Thirty years ago, this year, I passed from OLPS, Our Lady of Perpetual Succour (yes, I know every joke that follows) High School in Chembur — the same school as Anil Kapoor and Shankar Mahadevan. And, as I always tell people, it was here — not at home — that I have my earliest memories of Ramayana.
I remember collecting pigeon feathers to help my teacher prepare the wings of Jatayu. I remember watching Lakshmana struggle to mark three visible lines on the well polished grey stone floor using precious white chalk, otherwise used by teachers on the blackboard. I remember laughing as Ravana picked up Sita, and hooting with others, since Sita was a boy dressed as a girl.
The Our Lady of Perpetual Succour High School at Chembur. Pic/Shadab Khan
During these school plays, we learned about culture while overcoming stage fright and learning about rehearsals, costumes, makeup and set design. All thanks to the enthusiasm of my teachers, everyone from Ms Gulvadi, Ms Lobo, Ms Pinto, Ms Coutino, Ms Acharya, Ms John, Ms Philips, Ms Pereira, Ms Qadri, to Mr George, Mr Dubey, Ms Gersape Father Maurice, and many more (it's been a long time and I realise memory of names does fade).
Yes, I also participated as a shepherd in the Nativity play, relieved — or was it disappointed — at not being selected to play the role of Mother Mary, who got all the attention. I never thought of any of these plays in communal, or political terms. Nobody did, to my knowledge. No one was self consciously secular either.
Days of innocence?
Those were the days, before Babri Masjid, when banners lining the street around the school announced the victory of one Subramaniam Swamy of Janata party. Yes, the very same Subramaniam Swamy, now with BJP, currently in the Rajya Sabha, much loved by Right Wing trolls.
It was while at school that I first learned the word Hindutva. It was an elocution competition organised by a local politician. Was it the late Hashu Advani of the BJP? Not sure. All participants, from different schools, spoke about Hinduism, tolerance, unity in diversity: I remember assuming Hindutva is just a Hindi word for Hinduism. How wrong I was.
I wonder if Ramayana is still taught in my school with the same innocence and enthusiasm. I wonder if children are allowed to play the role of Ram and Ravana, Sita and Surpanakha, without having to deal with politics of gender, religion, caste or race. Does the corruption, cynicism and rage of elders eventually seep into stories we tell our children? Do we now edit stories to make them more politically correct? Is there now a censor board monitoring school plays too?

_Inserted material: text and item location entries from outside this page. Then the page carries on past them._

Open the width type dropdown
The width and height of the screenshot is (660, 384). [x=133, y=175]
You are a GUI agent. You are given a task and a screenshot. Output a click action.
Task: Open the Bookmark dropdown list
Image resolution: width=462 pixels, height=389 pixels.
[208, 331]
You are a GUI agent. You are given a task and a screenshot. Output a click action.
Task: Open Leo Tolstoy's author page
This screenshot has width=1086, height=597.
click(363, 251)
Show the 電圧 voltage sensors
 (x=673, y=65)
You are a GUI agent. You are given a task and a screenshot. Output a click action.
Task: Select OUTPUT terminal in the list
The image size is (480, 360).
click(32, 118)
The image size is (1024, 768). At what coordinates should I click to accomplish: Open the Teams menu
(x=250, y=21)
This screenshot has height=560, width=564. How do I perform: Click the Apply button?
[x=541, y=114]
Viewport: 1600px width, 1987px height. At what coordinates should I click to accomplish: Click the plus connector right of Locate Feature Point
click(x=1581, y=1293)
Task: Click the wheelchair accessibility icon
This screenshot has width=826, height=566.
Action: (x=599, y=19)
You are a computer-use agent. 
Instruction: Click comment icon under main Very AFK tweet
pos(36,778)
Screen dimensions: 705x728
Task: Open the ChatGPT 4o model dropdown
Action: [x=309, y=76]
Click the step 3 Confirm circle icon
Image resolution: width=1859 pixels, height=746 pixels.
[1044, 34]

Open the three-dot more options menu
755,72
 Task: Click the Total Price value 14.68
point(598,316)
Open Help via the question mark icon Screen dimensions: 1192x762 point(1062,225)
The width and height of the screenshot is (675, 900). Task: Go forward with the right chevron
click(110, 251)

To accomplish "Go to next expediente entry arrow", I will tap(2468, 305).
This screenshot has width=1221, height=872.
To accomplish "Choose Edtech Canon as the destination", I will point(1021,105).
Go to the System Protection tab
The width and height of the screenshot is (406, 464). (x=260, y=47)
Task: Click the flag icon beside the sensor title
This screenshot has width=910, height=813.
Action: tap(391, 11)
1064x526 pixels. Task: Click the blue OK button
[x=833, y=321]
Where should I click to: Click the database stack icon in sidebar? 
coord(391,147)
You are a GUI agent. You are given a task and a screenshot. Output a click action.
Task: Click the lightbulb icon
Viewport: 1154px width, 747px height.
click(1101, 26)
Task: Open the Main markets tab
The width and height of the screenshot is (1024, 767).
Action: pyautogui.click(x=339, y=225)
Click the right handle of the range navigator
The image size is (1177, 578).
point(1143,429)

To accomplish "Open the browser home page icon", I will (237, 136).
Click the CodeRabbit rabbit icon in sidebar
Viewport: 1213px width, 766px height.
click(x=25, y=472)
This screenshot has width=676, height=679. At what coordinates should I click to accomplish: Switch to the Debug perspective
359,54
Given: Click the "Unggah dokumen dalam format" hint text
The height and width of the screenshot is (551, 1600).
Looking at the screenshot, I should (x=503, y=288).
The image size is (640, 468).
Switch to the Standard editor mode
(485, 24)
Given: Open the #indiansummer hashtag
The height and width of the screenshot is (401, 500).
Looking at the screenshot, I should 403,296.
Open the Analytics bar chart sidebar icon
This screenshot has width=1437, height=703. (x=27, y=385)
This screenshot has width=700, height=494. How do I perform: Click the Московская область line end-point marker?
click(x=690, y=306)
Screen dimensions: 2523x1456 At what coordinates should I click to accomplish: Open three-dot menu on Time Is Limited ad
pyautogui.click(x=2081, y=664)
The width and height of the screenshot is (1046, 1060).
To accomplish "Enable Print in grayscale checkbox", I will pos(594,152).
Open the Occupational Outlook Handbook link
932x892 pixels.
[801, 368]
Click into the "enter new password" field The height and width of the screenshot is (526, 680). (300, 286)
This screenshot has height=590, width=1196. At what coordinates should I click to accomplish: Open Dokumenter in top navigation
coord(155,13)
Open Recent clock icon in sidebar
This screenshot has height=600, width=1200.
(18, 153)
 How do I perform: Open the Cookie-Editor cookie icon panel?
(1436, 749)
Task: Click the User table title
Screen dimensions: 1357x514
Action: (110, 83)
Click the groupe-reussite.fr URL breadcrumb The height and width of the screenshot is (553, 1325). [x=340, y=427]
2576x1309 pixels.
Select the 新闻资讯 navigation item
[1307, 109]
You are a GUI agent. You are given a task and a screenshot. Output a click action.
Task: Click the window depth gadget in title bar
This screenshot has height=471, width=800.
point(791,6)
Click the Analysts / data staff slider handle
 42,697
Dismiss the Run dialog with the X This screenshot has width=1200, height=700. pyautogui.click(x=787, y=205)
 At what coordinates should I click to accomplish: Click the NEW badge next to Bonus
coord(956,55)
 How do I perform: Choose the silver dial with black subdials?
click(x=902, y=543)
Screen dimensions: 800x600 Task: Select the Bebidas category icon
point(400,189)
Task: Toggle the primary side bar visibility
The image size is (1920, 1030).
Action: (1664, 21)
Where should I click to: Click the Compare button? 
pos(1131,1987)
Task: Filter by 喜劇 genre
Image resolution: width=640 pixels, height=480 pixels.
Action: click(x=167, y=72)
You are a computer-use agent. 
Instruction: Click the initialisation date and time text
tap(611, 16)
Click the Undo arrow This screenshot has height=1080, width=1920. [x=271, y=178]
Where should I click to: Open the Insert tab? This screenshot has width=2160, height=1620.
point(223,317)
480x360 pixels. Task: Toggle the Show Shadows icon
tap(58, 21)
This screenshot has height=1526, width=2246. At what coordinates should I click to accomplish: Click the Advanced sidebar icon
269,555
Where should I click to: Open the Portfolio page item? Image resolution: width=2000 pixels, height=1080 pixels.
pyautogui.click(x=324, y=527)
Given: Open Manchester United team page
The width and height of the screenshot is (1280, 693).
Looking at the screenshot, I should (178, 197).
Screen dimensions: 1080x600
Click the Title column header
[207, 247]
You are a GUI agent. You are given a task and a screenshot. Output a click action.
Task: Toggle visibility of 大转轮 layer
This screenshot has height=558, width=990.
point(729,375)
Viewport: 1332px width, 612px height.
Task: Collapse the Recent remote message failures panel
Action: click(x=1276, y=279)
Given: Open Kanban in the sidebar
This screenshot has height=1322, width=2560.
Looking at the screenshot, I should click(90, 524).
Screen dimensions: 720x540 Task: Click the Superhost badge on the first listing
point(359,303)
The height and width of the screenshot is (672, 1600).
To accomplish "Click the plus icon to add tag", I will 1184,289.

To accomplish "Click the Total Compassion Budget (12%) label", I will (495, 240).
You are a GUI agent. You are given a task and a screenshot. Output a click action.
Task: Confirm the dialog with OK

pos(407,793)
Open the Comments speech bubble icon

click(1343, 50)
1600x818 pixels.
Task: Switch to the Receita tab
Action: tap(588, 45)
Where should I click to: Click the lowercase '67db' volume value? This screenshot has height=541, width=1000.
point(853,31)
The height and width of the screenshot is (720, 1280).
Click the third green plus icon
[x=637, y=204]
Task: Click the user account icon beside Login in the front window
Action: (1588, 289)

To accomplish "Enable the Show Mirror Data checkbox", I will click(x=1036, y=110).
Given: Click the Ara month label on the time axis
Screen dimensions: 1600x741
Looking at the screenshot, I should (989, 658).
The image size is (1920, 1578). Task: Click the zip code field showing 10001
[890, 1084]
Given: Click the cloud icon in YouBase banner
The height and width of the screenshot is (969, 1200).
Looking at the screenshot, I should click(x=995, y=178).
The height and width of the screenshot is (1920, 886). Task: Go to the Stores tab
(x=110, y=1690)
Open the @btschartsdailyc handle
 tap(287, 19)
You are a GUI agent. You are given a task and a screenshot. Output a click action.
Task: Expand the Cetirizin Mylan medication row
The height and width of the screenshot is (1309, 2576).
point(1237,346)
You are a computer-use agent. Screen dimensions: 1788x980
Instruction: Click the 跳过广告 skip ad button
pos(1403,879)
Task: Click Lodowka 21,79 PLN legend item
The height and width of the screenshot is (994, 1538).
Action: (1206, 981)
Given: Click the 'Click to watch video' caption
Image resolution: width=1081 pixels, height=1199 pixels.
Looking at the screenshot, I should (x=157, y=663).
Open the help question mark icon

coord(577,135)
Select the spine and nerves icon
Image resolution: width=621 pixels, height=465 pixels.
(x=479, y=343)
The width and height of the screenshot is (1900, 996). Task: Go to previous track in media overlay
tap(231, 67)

A friend told me how while telling the story of Karna to her nephew, she hesitated when narrating the episode where Kunti abandons her son. So, she came up with a creative twist: that the basket with the baby got 'accidentally' adrift while the mother was washing clothes. The nephew reacted sharply. "Why are you lying, auntie?" before adding, "I know she let her baby go as she was not married." Did her nephew understand the implications of what he was saying? Or is a story just a story, before grown ups transform it into something else?